Failover & retry
The umbrella for everything Smart Router does when a relay misbehaves: a provider is slow, returns an error, or disagrees with its peers. Each policy is independent; they compose during a single relay's lifetime.
Policies
| Policy | Trigger | What it does |
|---|---|---|
| Retry | upstream returns a retryable error | rotates to a different provider; up to 10 attempts |
| Hedge | request hasn't returned within a tick | fires a parallel attempt to another provider; first response wins |
| Timeout | per-attempt or overall budget exceeded | aborts; lets retry rotate |
| Consensus | data correctness matters (cross-validation enabled) | fans out to N providers; requires agreement |
| Integrity | out-of-sync provider | pre-request lag check skips lagging providers before they're picked |
| Circuit breaker | repeated pairing failures | trips the relay early instead of retrying forever |
How they compose
The overall timeout (--default-processing-timeout) wraps the whole pipeline; if it fires, whatever's most useful is returned. Per-attempt timeouts (--min-relay-timeout floor or lava-relay-timeout header) bound each individual try.
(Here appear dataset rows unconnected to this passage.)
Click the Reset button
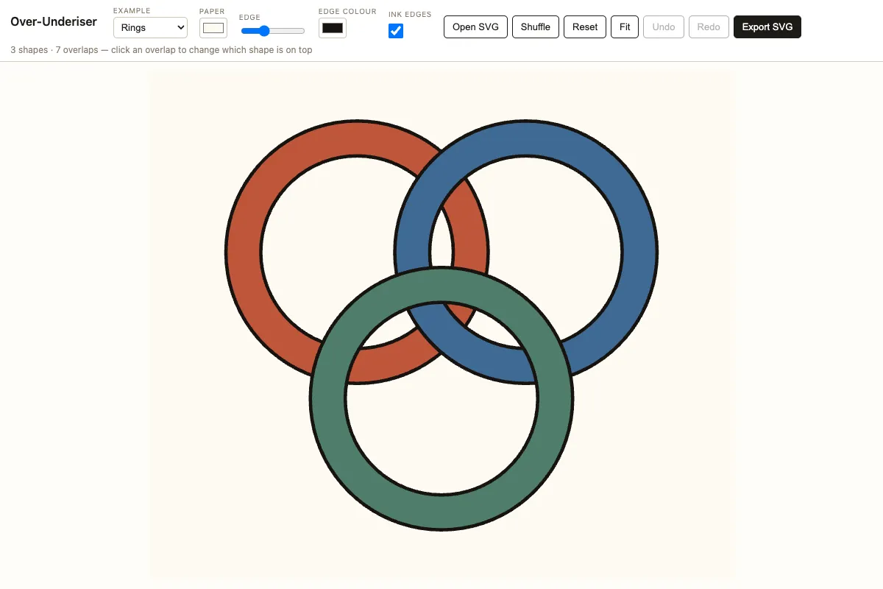The width and height of the screenshot is (883, 589). pos(585,27)

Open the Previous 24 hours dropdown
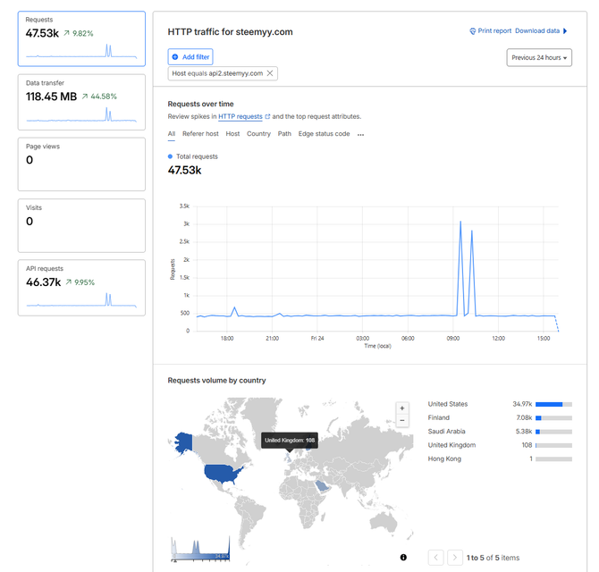pos(539,58)
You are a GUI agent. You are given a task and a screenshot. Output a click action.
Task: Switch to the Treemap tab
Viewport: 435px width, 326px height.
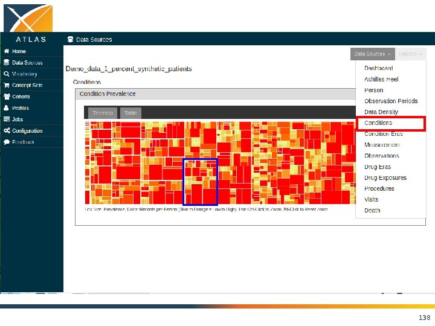[103, 113]
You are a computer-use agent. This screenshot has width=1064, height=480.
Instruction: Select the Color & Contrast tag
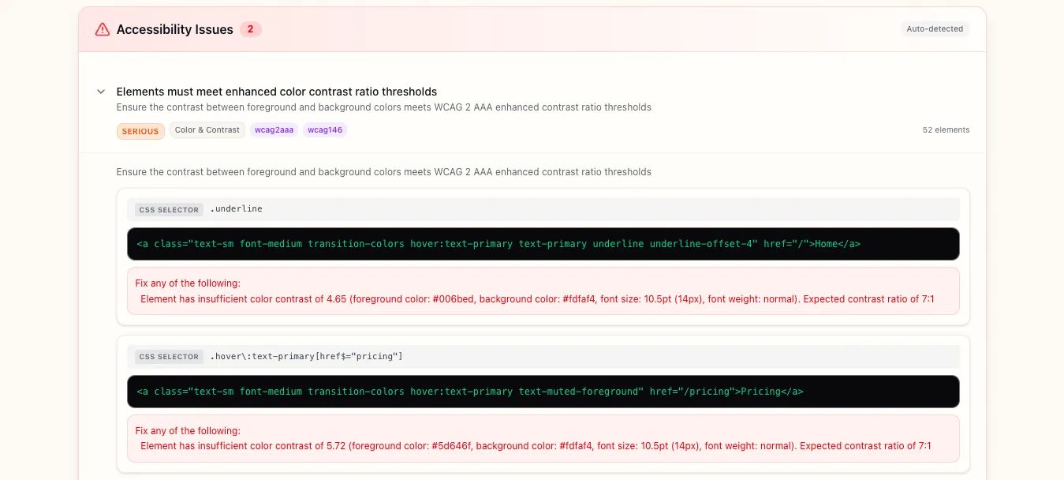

The orchestrator is the relay state machine in protocol/relaycore/unified_relay_state_machine.go. The retryable-vs-terminal classifier is in protocol/common/error_classifier.go.
What's tunable
Smart Router's failover policies fall into three groups:
| Group | Examples | Where tuned |
|---|---|---|
| CLI flags | --default-processing-timeout, --min-relay-timeout |
startup args |
| Per-request headers | lava-relay-timeout, Lava-Provider-Address |
HTTP headers — see Directives |
| Chain-derived defaults | retry count, integrity lag threshold, hedge tick | computed from the chain spec; not currently exposed as YAML |
Where a knob isn't tunable, that's called out on the policy's page.
Observability
Every policy emits Prometheus metrics on the --metrics-listen-address endpoint (default :7779). Each policy page below names the metric series it emits. OpenTelemetry traces cover the full relay lifecycle — set OTEL_EXPORTER_OTLP_ENDPOINT to point at your collector.